Section 35(2AB) of the Income Tax Act, 1961 allows a weighted deduction of 150% of the amount of expenditure incurred by a company on in-house research and development as approved by the prescribed authority. The prescribed authority is the Secretary, Department of Scientific and Industrial Research (DSIR), Government of India.

The deduction is available to a company that is engaged in the business of biotechnology or in any business of manufacture or production of any article or thing, other than those listed in the Eleventh Schedule to the Act under Income Tax Act.

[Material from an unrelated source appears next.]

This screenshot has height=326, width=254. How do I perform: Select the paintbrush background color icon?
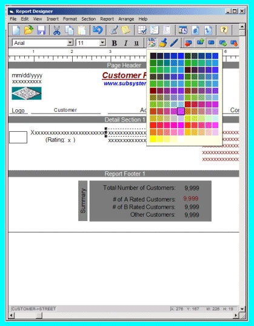(163, 43)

The expenditure that is eligible for deduction under section 35(2AB) under Income Tax Actincludes:

  • Salaries and wages paid to employees engaged in scientific research
  • Expenses on materials, equipment and consumables used in scientific research
  • Expenses on travel, training and conferences related to scientific research
  • Expenses on patents, copyrights and other intellectual property rights acquired in the course of scientific research
  • Expenses on consultancy fees paid to experts in scientific research

The expenditure must be incurred on an in-house research and development facility that is exclusively used for scientific research. The facility must be approved by the DSIR.

The deduction is available for a period of five years from the date on which the research and development facility is approved by the DSIR.

The following are some of the conditions that must be met in order to claim the deduction under section 35(2AB) under Income Tax Act:

  • The company must have entered into an agreement with the DSIR for cooperation in the research and development facility.
  • The company must maintain separate books of account for each approved research facility.
  • The company must submit an annual report to the DSIR on the activities carried out in the research and development facility.

EXAMPLES ON HOUSE RESEARCH AND DEVPLOMENT [SEC.35(2AB)]


Sure, here are some examples of in-house research and development (R&D) activities that are eligible for deduction under Section 35(2AB) of the Income Tax Act1961 in India:

  • Development of new products or processes
  • Improvement of existing products or processes
  • Testing of new products or processes
  • Pilot plant studies
  • Design and development of software
  • Conducting market research
  • Training of R&D personnel
  • Acquiring R&D equipment and machinery
  • Acquiring patents, copyrights, and other intellectual property

The specific state in India where the R&D activities are carried out does not matter for the purposes of Section 35(2AB) under Income Tax Act. However, the activities must be carried out by the assesses itself, and they must be related to the assesses business.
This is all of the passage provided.